Investigation Overview
May 8, 2017 (Shareholders Foundation) - An investigation on behalf of investors, who currently hold shares of VWR Corp (NASDAQ:VWR), was announced concerning whether the takeover of VWR Corp by Avantor for $33.25 per share is unfair to NASDAQ:VWR stockholders.
The investigation by a law firm concerns whether certain officers and directors of VWR Corp breached their fiduciary duties owed to NASDAQ:VWR investors in connection with the proposed acquisition.
On May 5, 2017, Avantor and VWR Corp (NASDAQ:VWR) announced that they have entered into an agreement under which Avantor will acquire VWR Corp for $33.25 in cash per share of VWR common stock, reflecting an enterprise value of approximately $6.4 billion.

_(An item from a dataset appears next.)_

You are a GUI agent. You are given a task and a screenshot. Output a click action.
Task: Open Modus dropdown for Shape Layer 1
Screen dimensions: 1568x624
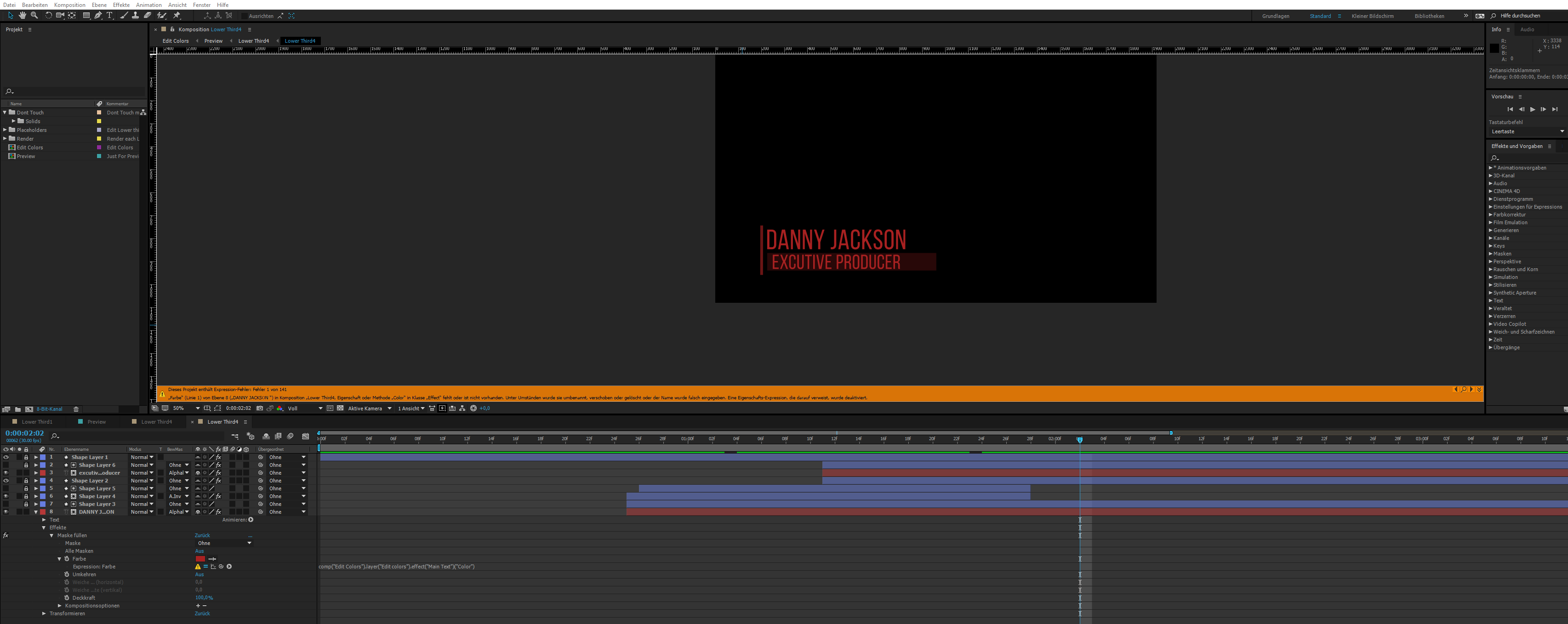[x=142, y=457]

However, given that Varietal Distribution Holdings, LLC, the largest shareholder of VWR Corp comprised of, among other parties, Madison Dearborn Partners (MDP), which has been a significant shareholder of VWR Corp since 2007, and certain officers and directors of VWR Corp, has already signed a voting and support agreement committing it to vote in favor of the transaction, representing approximately 34.8% of the total issued and outstanding shares of common stock of VWR Corp, the investigation concerns whether the offer is unfair to NASDAQ:VWR stockholders. More specifically, the investigation concerns whether the VWR Board of Directors undertook an adequate sales process, adequately shopped the company before entering into the transaction, maximized shareholder value by negotiating the best price, and acted in the shareholders' best interests in connection with the proposed sale.